Towards an Action Plan

  1. Let me now turn to some of the specific actions we think will be necessary for a viable economic roadmap.
  2. Of course some actions, like the provision of humanitarian relief, or targeted support to struggling Palestinian businesses, are being carried out today, often in very difficult circumstances. This work is necessary to prevent suffering and also to create an environment more conducive to stability and peace. And today Hilary Benn has announced that the UK will be giving £1 million, channelled through the International Committee of the Red Cross (ICRC), to meet immediate humanitarian needs.
  3. But most actions require enhanced political relations between the Israeli and Palestinian authorities, and the international community, and are not possible under the conditions we are faced with today.
  4. This list is not exhaustive, and it is grouped into four sections: stability, security, mobilising the business community, and supporting the Palestinian private sector. I’d like to outline our preliminary thoughts on each of these.

Stability

  1. As I said, the first step towards recovery of the Palestinian economy must be stabilisation – stopping its descent so we can begin its ascent. In the first instance, this requires continual monitoring and enhancing of the Temporary International Mechanism. But critically it requires the PA to take responsibility where it can.
  2. The TIM is now being coordinated with the Ministry of Finance to allow for better integration with budgetary systems, making it more responsive to the needs of moderate Palestinians and their institutions. We will work with US and EU partners to do this.87. And we welcome the news yesterday that the US will resume full assistance and normal contacts with PA. Along with the US, the EC also affirmed its full support for Abbas and the Emergency Government yesterday, with the UK pushing hard for resumption of direct financial support, and for intensive efforts to build the institutions of a future Palestinian state.
  3. But in the longer term, a macroeconomic crisis can only be averted through a credible PA-led budget plan based on the uninterrupted transfer of the clearance revenues and the reduction of public expenditure, specifically the wage bill. The IMF and the World Bank have a crucial role to play in advising the PA on reforms and supporting their execution. And in light of recent events, EU Foreign Ministers yesterday called on Israel to release the withheld tax revenue in full.

Security

  1. Actions can also be taken on some of the security issues that I described earlier to enable the PA to provide sufficient security to allow Israel to relax its stringent security measures and free up movement for goods and people, particularly at the economically critical border and crossing points, the scene of past terrorist attacks. The ongoing work of the EU Missions, particularly the EU monitors at Rafah, and of US Security Coordinator General Dayton, play a key role. The UK government is contributing to this through the provision of non-lethal equipment and technical expertise, and we welcome the Norwegian government’s role in funding and supporting the development of a comprehensive plan for reforming the Karni Crossing, and Canada’s role in providing assistance with infrastructure.
  2. We will also need, as soon as the opportunity presents itself, to persevere with implementing the 2005 Agreement on Movement and Access, which established the intellectual justification, and practical framework, for a consistent security relationship between Israel and the West Bank and Gaza.
  3. Of course, Israel has legitimate security concerns, as demonstrated by the tragic death of two civilians in Sderot last month. And the PA must fulfil its international obligations to prevent terrorist attacks on Israel.
  4. So the international community must work together with Israel and with moderate Palestinians, to advance a range of measures to incrementally lift security measures, allowing trust on both sides to increase. The security benchmarks presented to the parties by Secretary Rice offer a framework for doing this.
  5. First among such measures should be supporting the diversification of Palestinian export routes out of Jordan and Egypt, for example the Prince Mohammad Bridge or through the Rafah Crossing. I stressed earlier the importance of diversification for the Palestinian economy – opening these crossings would allow Palestinian producers direct access to the global market for the first time in years. And while we cannot eliminate risk entirely, the World Bank has produced detailed analysis on how the crossings can be operated at minimal risk.

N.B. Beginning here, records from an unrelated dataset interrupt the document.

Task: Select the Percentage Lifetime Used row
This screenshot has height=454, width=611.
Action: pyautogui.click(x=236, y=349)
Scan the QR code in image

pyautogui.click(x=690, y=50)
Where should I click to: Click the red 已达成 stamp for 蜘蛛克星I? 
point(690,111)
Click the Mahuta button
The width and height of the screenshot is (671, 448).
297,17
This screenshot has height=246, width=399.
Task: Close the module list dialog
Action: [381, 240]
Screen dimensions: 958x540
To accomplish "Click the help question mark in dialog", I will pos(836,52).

Mobilising the business community

  1. The third area in which we believe action can be taken is mobilising the business community – Palestinian, Israeli and international – to help ensure that the economic case for peace is heard amidst the louder debates on politics and security. There are a large number of extremely talented, successful and well-connected businessmen, in the region and from the Palestinian and Israeli diaspora, who are eager to support the peace process. We have met many of them in the course of this work.
  2. Establishing joint fora, where businesspeople can come together to discuss practical measures to enhance the region’s business environment – not only concerning access and movement but all elements of the investment climate – is one practical way of contributing. The experience in Northern Ireland, where business leaders persistently and persuasively articulated the economic dividend that would accompany peace, suggests that this could be effective way of maintaining momentum behind the peace process.
  3. And along this theme, I strongly welcome the recent formation, announced at the World Economic Forum in Amman, of the Israeli-Palestinian Business Council, and we should consider whether there are other ways in which external economic leadership could play a greater role.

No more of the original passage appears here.